Exercises
(1) Rewrite the passage about Syren Nagakyrie from "Syren, who is" to "make hiking difficult.", putting "walking" in place of "hiking".
(2) List each barrier or obstacle that the passage about Syren Nagakyrie names specifically.
(3) Resume the passage about Syren Nagakyrie's hiking from where it stops.

From a young age, Syren Nagakyrie spent a lot of time outside, but couldn’t always enjoy it like others.
“As a kid, I spent a lot of time outside, sitting in the yard, and watching nature. It wasn’t until my mid 20s that I started really trying to figure out what hiking looked like for me. There were lots of barriers and obstacles, including a lack of information and people who didn’t understand disability or what I needed,” they said.
Syren, who is nonbinary and uses the pronouns they/them, has Ehlers-Danlos syndrome, postural orthostatic tachycardia syndrome, and other disabilities that make hiking difficult.
They were often left behind in group outings and didn’t have support from teachers, peers, or really anyone else. So, they started to figure out what their body could do outdoors on their own.
“For me, being outdoors over time has really helped me develop a sense of belonging. Society often tells you that disabled people don’t belong here, especially in the outdoors where the narrative is often about conquering this mountain or having an extreme experience. When I’m outdoors noticing nature and the way it adapts and how disability is present in the natural world, it makes me feel like I’m in a place where I belong.”
One day, Syren was out on a trail that they had researched and immediately encountered a steep drop-off, steep stairs, and other obstacles that were not in the information they read.

Supplied data
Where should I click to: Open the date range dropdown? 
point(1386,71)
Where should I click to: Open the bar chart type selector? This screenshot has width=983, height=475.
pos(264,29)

Answer list
(1)
Syren, who is nonbinary and uses the pronouns they/them, has Ehlers-Danlos syndrome, postural orthostatic tachycardia syndrome, and other disabilities that make walking difficult.

(2)
- A lack of information
- People who didn't understand disability or what Syren needed
- A steep drop-off
- Steep stairs

(3)
“I was getting tired and my pain was increasing. I stopped at a waterfall and had this inspiration. So, when I got home, I wrote a blog and created a trail guide.”
That’s how Disabled Hikers was born. They started writing more and created social media platforms. Now, it’s grown to an entirely disabled-led organization that celebrates disabled people’s experiences in the outdoors.
We know there are so many others who love to be out in nature, but maybe had a similar experience to Syren’s. To help you get back out on the trail, we talked to Syren to get five tips for hikers with mobility issues.
1. Reference Online Information And Guides
Look up accessible trails in your area. Syren says to contact parks and find out what kind of amenities and trails they offer.
Disabled Hikers has 30 guides on its website. It gives people detailed trail information on the entire experience from start to finish. Information about amenities, parking, water fountains, benches, the length of the trails, trouble spots, what the surface is like, and where you can step off the trail to take a break.
“It’s been amazing. I’ve connected with so many other folks who have wanted to find other people who are disabled and interested in the outdoors or love hiking for so long. I’ve had the opportunity to work with many parks and organizations to improve access and build a community by and for disabled people.”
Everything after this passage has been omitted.